In the upper extremities rigid contractions are much less frequent, even in proportion to the number of paralyses. Seeligmüller has seen five cases of reducible flexion of the fingers, and one of permanent extension of the wrist and fingers, associated with paralysis of all the flexors. In this case, if the arms were so suspended that the hand hung freely, its weight gradually overcame the action of the extensors and the fingers fell into flexion. Upon any attempt at exertion the hyperextension was reproduced.

DEFORMITIES OF THE TRUNK.—Scoliosis will be caused when, with unilateral paralysis of the extensors of the vertical column, the lower part of the trunk is drawn to the non-paralyzed side, and the upper half is bent over the paralyzed side in order to restore the balance. In bilateral paralysis of the extensors both shoulders are projected backward, so that a plumb-line dropped from between them falls behind the sacrum, and lordosis is developed, although the lumbar column is not projected forward. The same form of lordosis occurs when the glutæi are paralyzed. When, however, the abdominal muscles are paralyzed, the lumbar column is really projected forward, and then a plumb-line dropped from the shoulders passes over the sacrum.69

69 Duchenne, loc. cit., 1861.

PARALYSIS OF THE ABDOMINAL MUSCLES.—Unilateral paralysis of the extensors of the back is often difficult to detect in young children. Seeligmüller recommends that the child be laid across the mother's knees and told to move the trunk from one side to the other while the pelvis is held firm. If too young to obey the direction, the movement can be excited by pricking or by electric irritation. It will be seen that the trunk can be turned only to one side.

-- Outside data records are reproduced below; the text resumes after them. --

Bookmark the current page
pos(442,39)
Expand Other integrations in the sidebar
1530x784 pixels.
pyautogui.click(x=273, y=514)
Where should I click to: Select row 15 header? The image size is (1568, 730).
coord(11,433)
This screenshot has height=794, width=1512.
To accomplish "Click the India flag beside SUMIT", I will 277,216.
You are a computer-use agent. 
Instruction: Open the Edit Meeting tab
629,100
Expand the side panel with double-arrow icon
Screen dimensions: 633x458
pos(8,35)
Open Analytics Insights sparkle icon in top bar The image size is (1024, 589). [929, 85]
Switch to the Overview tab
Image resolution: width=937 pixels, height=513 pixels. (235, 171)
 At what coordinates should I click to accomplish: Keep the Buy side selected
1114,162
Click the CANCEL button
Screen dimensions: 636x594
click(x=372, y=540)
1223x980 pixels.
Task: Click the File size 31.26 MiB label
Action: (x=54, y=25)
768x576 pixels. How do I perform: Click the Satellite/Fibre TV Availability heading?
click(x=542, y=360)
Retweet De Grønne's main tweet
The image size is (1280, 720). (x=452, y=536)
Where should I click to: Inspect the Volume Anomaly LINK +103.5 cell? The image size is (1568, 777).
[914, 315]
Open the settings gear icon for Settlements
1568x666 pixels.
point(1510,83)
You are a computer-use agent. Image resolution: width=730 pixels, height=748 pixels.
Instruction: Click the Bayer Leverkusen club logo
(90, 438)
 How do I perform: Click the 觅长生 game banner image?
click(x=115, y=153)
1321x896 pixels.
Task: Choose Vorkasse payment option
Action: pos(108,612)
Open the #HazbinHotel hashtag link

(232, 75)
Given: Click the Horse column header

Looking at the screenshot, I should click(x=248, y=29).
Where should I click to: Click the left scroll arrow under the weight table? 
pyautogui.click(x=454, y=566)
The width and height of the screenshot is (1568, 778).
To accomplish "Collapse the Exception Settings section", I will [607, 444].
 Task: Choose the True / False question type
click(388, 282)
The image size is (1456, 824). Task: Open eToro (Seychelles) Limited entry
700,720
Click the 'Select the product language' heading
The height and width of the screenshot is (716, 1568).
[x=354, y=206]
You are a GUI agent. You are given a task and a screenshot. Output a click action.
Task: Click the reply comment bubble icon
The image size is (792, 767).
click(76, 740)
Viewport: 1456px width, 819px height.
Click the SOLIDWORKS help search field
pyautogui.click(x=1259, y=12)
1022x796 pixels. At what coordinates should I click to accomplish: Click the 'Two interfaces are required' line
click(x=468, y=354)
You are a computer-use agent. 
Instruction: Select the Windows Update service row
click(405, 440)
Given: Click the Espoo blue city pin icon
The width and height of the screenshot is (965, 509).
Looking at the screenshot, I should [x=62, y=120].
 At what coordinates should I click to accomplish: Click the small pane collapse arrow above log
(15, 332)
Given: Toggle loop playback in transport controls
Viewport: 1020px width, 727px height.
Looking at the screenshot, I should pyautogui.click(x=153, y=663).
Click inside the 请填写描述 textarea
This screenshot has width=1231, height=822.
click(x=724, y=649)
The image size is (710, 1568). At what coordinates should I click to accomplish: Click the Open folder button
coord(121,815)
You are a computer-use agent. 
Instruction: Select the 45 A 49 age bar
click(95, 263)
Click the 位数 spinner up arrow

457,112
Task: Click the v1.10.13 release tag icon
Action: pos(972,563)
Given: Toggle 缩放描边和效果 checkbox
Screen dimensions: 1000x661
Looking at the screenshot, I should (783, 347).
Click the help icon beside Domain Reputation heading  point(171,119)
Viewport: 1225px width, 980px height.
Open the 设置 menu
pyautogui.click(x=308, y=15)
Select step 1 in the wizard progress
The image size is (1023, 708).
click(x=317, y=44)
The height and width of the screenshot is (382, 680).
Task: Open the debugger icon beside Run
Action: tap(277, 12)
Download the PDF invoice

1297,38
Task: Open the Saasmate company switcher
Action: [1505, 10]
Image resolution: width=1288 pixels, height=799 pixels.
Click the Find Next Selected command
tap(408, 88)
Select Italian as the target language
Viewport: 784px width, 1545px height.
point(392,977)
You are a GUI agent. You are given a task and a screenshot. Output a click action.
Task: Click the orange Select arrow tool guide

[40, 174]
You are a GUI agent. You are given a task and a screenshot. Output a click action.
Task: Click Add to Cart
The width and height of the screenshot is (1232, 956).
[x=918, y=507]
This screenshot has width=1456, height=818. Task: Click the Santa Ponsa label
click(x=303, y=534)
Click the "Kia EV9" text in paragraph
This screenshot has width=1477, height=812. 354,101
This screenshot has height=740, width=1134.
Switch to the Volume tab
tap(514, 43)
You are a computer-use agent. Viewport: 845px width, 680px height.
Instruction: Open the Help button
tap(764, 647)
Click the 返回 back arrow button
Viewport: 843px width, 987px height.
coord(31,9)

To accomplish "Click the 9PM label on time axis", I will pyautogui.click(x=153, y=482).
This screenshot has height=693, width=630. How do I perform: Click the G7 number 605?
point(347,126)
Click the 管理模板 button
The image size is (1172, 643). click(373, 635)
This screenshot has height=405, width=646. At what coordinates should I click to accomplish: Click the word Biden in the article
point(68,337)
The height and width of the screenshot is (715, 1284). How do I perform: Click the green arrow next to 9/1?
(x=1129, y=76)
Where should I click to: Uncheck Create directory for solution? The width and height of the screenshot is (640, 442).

In these paralyses of the trunk it is clear that the deformity does not develop under the influence of muscular antagonism alone, but only when the non-paralyzed muscles attempt to sustain the superincumbent weight of the body or a portion of it.

SUMMARY OF MECHANISMS OF THE DEFORMITIES.—We may indeed conclude, as stated at the beginning, that this complex etiology exists in almost all cases. When the limb is at rest in bed or the weight of the body is transferred to crutches, then repeated contraction of the flexus will suffice to bring the limb into a vicious position (contraction at knee- and hip-joint). When the foot or hand hangs unsupported, its weight is sufficient to cause deformity, even when all the muscles are paralyzed, and sometimes in opposition to the direction of intact muscles. Thus the weight which is passively borne by the limb, and the efforts of intact muscles to effect the function of the limb in spite of the paralysis, both concur in the production of the deformity.

ANATOMICAL LESIONS.—The theory of the anatomical basis of infantile paralysis constitutes one of the most interesting portions of its history. It is indeed one of the most instructive chapters of modern pathology from the rapidity with which in a short time precise knowledge has accumulated, and for the degree in which this has revolutionized previous ideas.

Autopsies.—Until 1863 only five autopsies had been made upon persons affected with infantile paralysis.70 As the disease was never, of itself, fatal, opportunity for pathological investigation did not present itself, while attention was still vividly attracted to the paralysis. When this had become a chronic infirmity, and patients had succumbed to intercurrent disease, the opportunity must have occurred, but was not then utilized.

70 I believe the first list of modern autopsies was made by myself in a paper read before the New York County Medical Society, Dec. 22, 1873. The paper was not published until May, 1874, and in the mean time Seguin's lecture on “Infantile Paralysis” was published in the N. Y. Med. Record, Jan. 15, 1874, with a tabulated list of 25 autopsies, necessarily almost identical with mv own—cases 9 and 10 are really identical. A case by Roth is included; 4 negative autopsies are omitted. In 1880, Seeligmüller, in his elaborate essay in Gerhardt's Handbuch, published a list of 32 cases, including the above, and adding to them the following: Case by Müller, 1871; 4 cases by Leyden, 1875 (Arch. de Psych.); 1 case by Raymond, 1874 (Gaz. méd. de Paris); 1 case by Demme, 1876 (B. med. Bericht über das Jennerischt Kinderspital zu Bern); 1 case by Eisenlohr, 1876 (Tageblatt des Hamburger Naturforscher Versammlung); 1 case by Schultze, 1877 (Virch. Arch., Bd. lviii.).

To this list we may now add 3 cases by Turner, Humphrey, Taylor, 1881 (Path. Trans. London); 2 cases by Dejerine, 1878 (Progrès méd.), giving a total of 37 cases with detailed histories and autopsies.